Au début de l’année 2018, LaFarge – cherchant alors une certaine liberté artistique qu’il ne trouvait pas dans le Midwest – quittait son quartier général de St.Louis dans le Missouri pour s’installer à Los Angeles. Dans ce nouvel environnement, les nouvelles chansons affluèrent rapidement. Les nouvelles tentations, également. Bien qu’il refuse d’en parler en détail, LaFarge admet qu’il connut une réelle « descente aux enfers » pendant les derniers mois de 2018. « Les choses ont lentement commencé à se démêler dans ma tête » se rappelle t-il. « J’ai laissé mes démons prendre le dessus, je m’en suis accomodé et cela m’a détruit. J’ai donné alors bien trop de pouvoir à toutes ces forces sombres, ma chute a été vertigineuse et j’ai pris tant de mauvaises décisions. J’ai touché le fond comme jamais et pourtant, j’ai connu des moments difficiles dans ma vie. »

Bien que « Fuck Me Up », « End Of My Rope”, “Fallen Angel” et “Ain’t Comin Home” aient été écrites avant que la vie de LaFarge parte en « vrille », ces chansons parlent déjà d’une âme malade. « C’est dingue, j’écris ces histoires et ces chansons, et ensuite, malheureusement je vis la situation. Les dernières trois ou quatre années ont été les plus difficiles de ma vie. J’ai pourtant fait le Ryman, rempli théatres et clubs partout dans le monde, j’ai eu la chance de visiter tant de pays, je gagnais bien ma vie, j’ai même pu m’acheter une maison ; je pouvais globalement tout m’offrir, les femmes…mais j’étais malheureux comme jamais car, en vrai, je pensais ne pas mériter mon succès, alors que j’ai tant travaillé pour arriver en j’en suis. Je m’enfonçais de plus en plus…Je tendais les bras à la mort bien plus qu’à la vie : auto-sabotage, auto-destruction, c’était mon truc. »

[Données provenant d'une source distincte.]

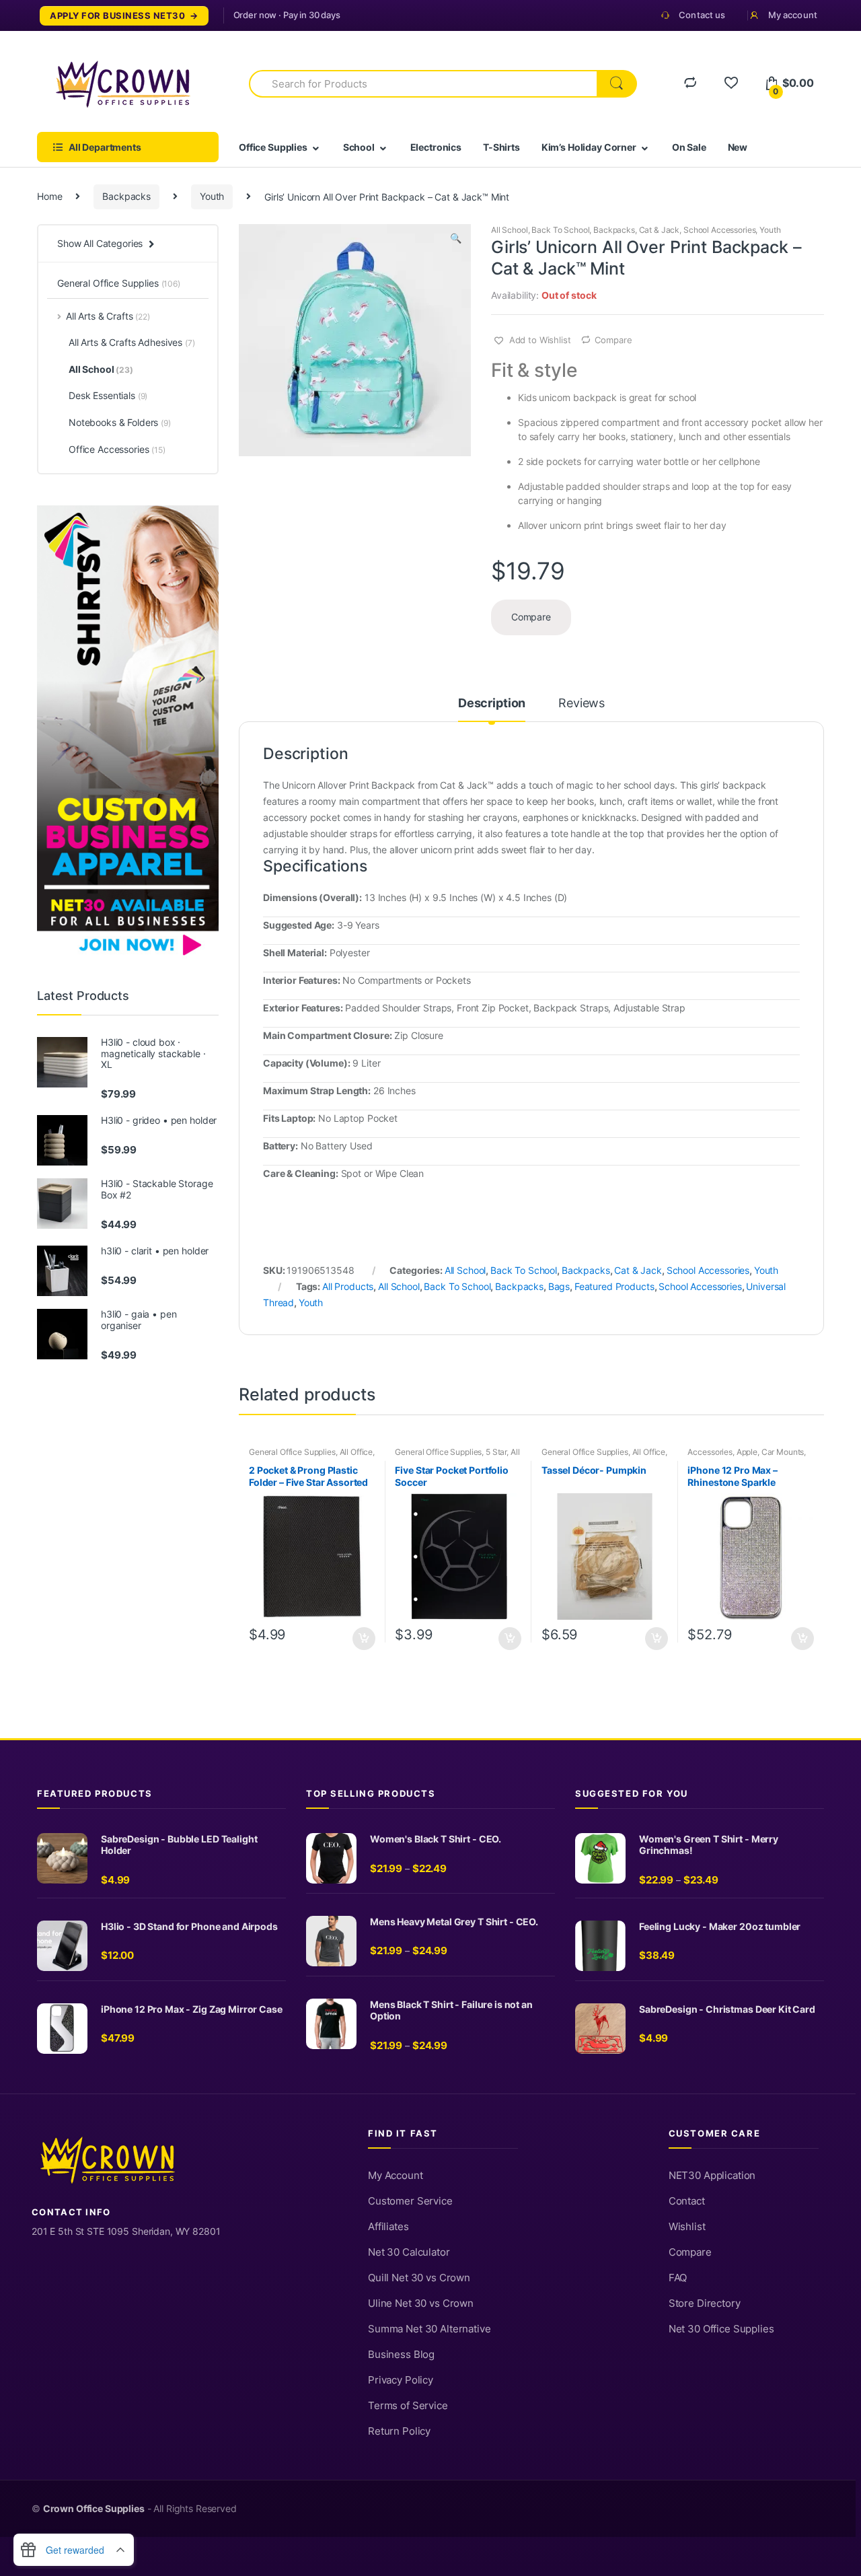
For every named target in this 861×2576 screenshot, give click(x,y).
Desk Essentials (108, 395)
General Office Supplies (292, 1452)
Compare (613, 339)
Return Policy (399, 2431)
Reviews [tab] (581, 703)
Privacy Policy (400, 2380)
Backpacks (126, 196)
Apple (747, 1452)
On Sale (689, 147)
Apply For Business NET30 (117, 16)
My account (792, 14)
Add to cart (363, 1638)
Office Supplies (273, 147)
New (738, 147)
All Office (356, 1452)
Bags (559, 1286)
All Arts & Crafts (108, 316)
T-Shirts (501, 147)
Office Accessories (117, 449)
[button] (455, 239)
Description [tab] (491, 703)
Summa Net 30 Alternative (429, 2329)
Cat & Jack (659, 230)
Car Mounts (782, 1452)
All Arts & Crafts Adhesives (132, 342)
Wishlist (687, 2227)
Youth (212, 196)
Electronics (435, 147)
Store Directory (705, 2303)
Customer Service (410, 2201)
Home (49, 196)
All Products (347, 1286)
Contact (687, 2201)
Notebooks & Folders (120, 422)
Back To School (560, 230)
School (359, 147)
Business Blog (401, 2355)
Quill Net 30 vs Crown (419, 2278)
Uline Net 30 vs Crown (421, 2303)
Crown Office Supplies (94, 2508)
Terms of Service (408, 2406)
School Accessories (719, 230)
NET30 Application (712, 2176)
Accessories (709, 1452)
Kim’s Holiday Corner (588, 147)
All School (509, 230)
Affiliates (388, 2227)
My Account (395, 2176)
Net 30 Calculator (409, 2252)
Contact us (702, 14)
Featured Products (614, 1286)
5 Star (496, 1452)
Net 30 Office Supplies (721, 2329)
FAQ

Puis, peu de temps avant de commencer l’enregistrement de Rock Bottom Rhapsody, LaFarge fit l’expérience d’un éveil mystique – et la foi qu’il trouva alors qu’il était au plus bas fut comme une bouée de sauvetage qui lui permis notamment de terminer le disque. « J’ai écrit cet album avant la chute et je l’ai enregistré bien après. C’est un sentiment étrange. » avoue t-il. « Après le carnage et tout ce que j’ai détruit, tout ce que je recherchais, c’était un peu de paix et d’humilité. J’essayais juste de survivre. C’était un véritable combat que de me lever et d’aller chanter dans ce micro. Je me disais, il faut que ça sorte et puis, après rideau. Je ne savais pas si j’allais me foutre en l’air ou si j’allais juste faire mes valises et disparaître… ou bien si tout ceci allait m’emmener vers un peu de lumière, une rédemption, un peu de paix, de sagesse, toutes ces choses que la foi retrouvée en Dieu nous promet. »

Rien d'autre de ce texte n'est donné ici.